17.05 - Unpack Syntax Elements - Teradata Database

Teradata Vantage™ - Advanced SQL Engine Analytic Functions

prodname
Advanced SQL Engine
Teradata Database
vrm_release
17.00
17.05
created_date
June 2020
category
Programming Reference
featnum
B035-1206-170K
TargetColumn
Specify the name of the input column that contains the packed data.
OutputColumns
Specify the names to give to the output columns, in the order in which the corresponding virtual columns appear in target_column. The names must be valid object names, as defined in Teradata Vantage™ - SQL Fundamentals, B035-1141.
If you specify fewer output column names than there are virtual input columns, the function ignores the extra virtual input columns. That is, if the packed data contains x+y virtual columns and the OutputColumns syntax element specifies x output column names, the function assigns the names to the first x virtual columns and ignores the remaining y virtual columns.
OutputDataTypes
Specify the datatypes of the unpacked output columns. Supported data types are VARCHAR, INTEGER, DOUBLE PRECISION, TIME, DATE, and TIMESTAMP.

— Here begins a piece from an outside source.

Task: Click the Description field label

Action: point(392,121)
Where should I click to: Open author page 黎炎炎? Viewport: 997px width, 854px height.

If OutputDataTypes specifies only one value and OutputColumns specifies multiple columns, the specified value applies to every output_column.

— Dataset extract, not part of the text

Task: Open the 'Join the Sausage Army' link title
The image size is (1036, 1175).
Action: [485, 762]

If OutputDataTypes specifies multiple values, it must specify a value for each output_column. The nth datatype corresponds to the nth output_column.

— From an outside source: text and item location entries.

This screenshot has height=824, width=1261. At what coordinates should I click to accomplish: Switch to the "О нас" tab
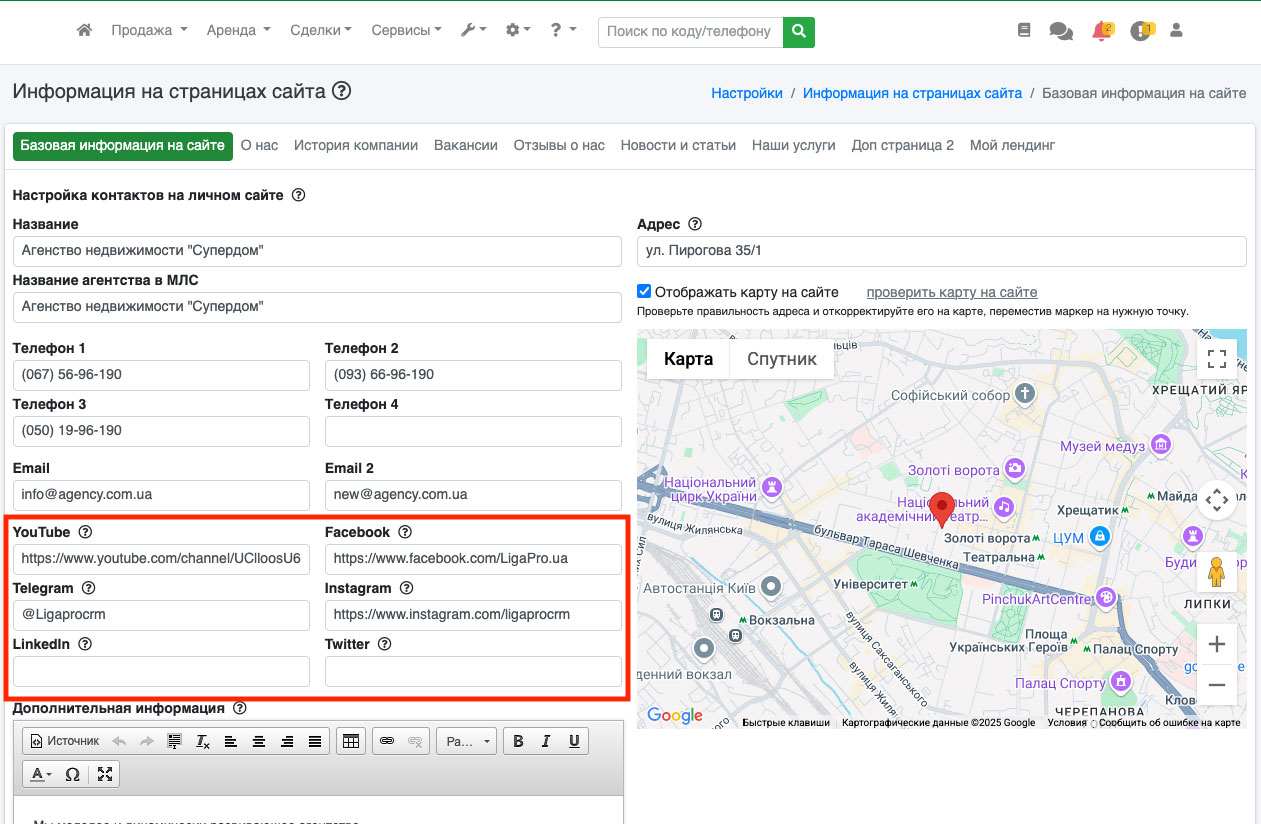(259, 145)
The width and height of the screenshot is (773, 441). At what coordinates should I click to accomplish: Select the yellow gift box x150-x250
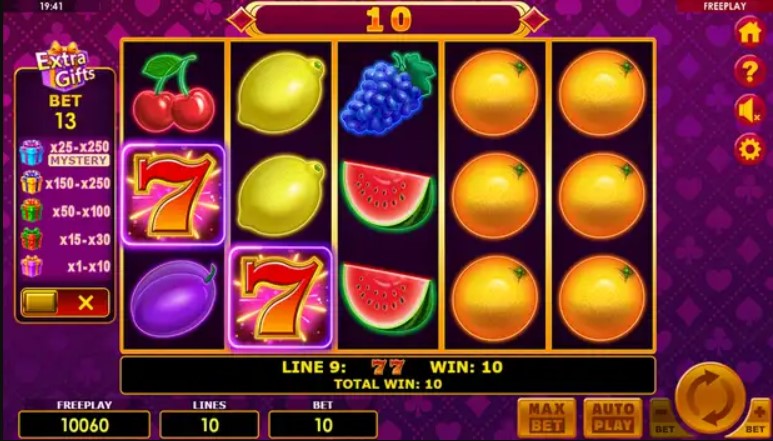coord(32,182)
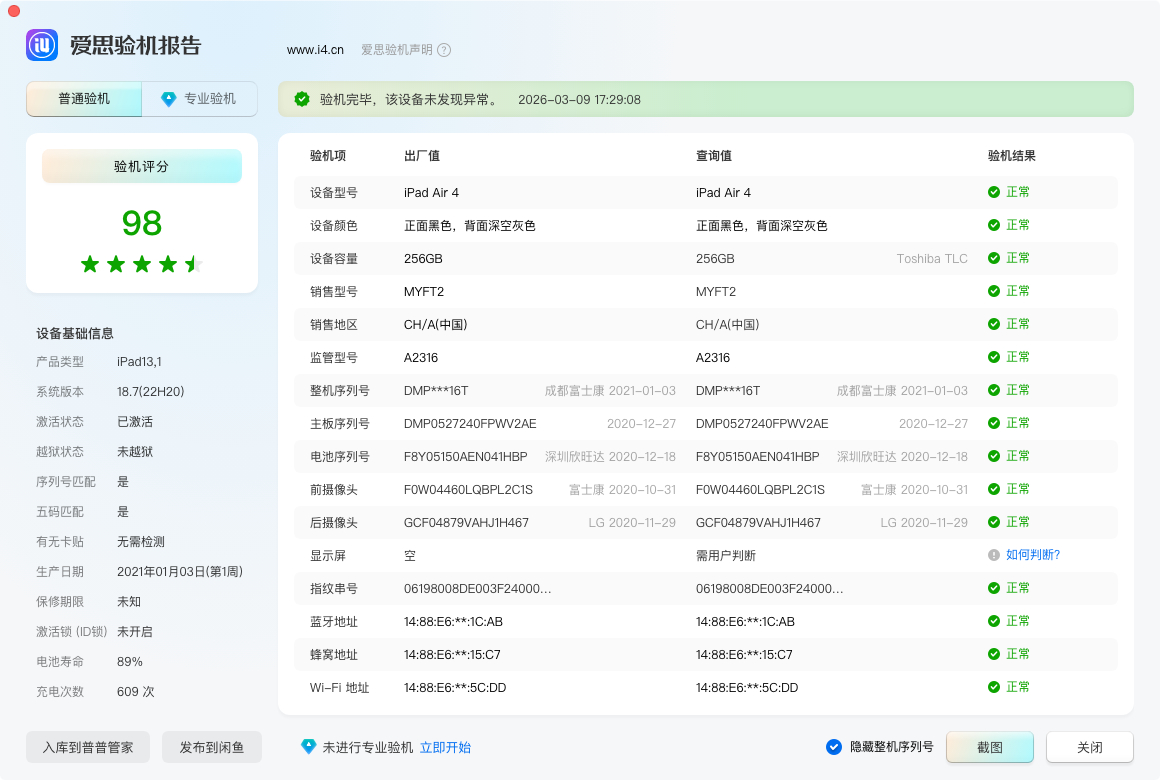
Task: Click the help question mark beside 爱思验机声明
Action: [x=444, y=50]
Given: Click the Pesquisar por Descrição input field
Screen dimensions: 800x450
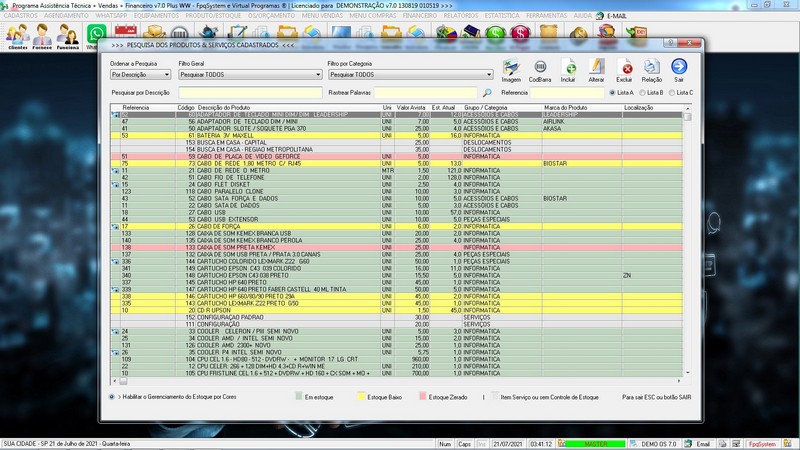Looking at the screenshot, I should [249, 92].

The function can output only 16 VARCHAR columns.
Delimiter
[Optional] Specify the delimiter—a single Unicode character in Normalization Form C (NFC)—that separates the virtual columns in the packed data. The delimiter is case-sensitive.
Do not specify both this syntax element and the ColumnLength syntax element. If the virtual columns are separated by a delimiter, specify the delimiter with this syntax element; otherwise, specify the ColumnLength syntax element.
Default: ',' (comma)
ColumnLength
[Optional] Specify the lengths of the virtual columns; therefore, to use this syntax element, you must know the length of each virtual column.
If ColumnLength specifies only one value and OutputColumns specifies multiple columns, the specified value applies to every output_column.
If ColumnLength specifies multiple values, it must specify a value for each output_column. The nth datatype corresponds to the nth output_column. However, the last output_column can be an asterisk (*), which represents a single virtual column that contains the remaining data. For example, if the first three virtual columns have the lengths 2, 1, and 3, and all remaining data belongs to the fourth virtual column, you can specify ColumnLength ('2', '1', '3', *).
Do not specify both this syntax element and the Delimiter syntax element.
Regex
[Optional] Specify a regular expression that describes a row of packed data, enabling the function to find the data values.
A row of packed data contains a data value for each virtual column, but the row might also contain other information (such as the virtual column name). In the regular_expression, each data value is enclosed in parentheses.
For example, suppose that the packed data has two virtual columns, age and sex, and that one row of packed data is age:34,sex:male. The regular_expression that describes the row is '.*:(.*)'. The '.*:' matches the virtual column names, age and sex, and the '(.*)' matches the values, 34 and male.
To represent multiple data groups in regular_expression, use multiple pairs of parentheses. Without parentheses, the last data group in regular_expression represents the data value (other data groups are assumed to be virtual column names or unwanted data). If a different data group represents the data value, specify its group number with the RegexSet syntax element.
Default: '(.*)', which matches the whole string (between delimiters, if any). When applied to the preceding sample row, the default regular_expression causes the function to return 'age:34' and 'sex:male' as data values.
RegexSet
[Optional] Specify the ordinal number of the data group in regular_expression that represents the data value in a virtual column.
Default behavior: The last data group in regular_expression represents the data value. For example, suppose that regular_expression is '([a-zA-Z]*):(.*)'. If group_number is '1', '([a-zA-Z]*)' represents the data value. If group_number is '2', '(.*)' represents the data value.
Maximum: 30
IgnoreInvalid
[Optional] Specify whether the function ignores rows that contain invalid data.
IgnoreInvalid may not behave as you expect if an item in a virtual column has trailing special characters. See Unpack Example: IgnoreInvalid ('true') with Trailing Special Characters.
Default: 'false' (The function fails if it encounters a row with invalid data.)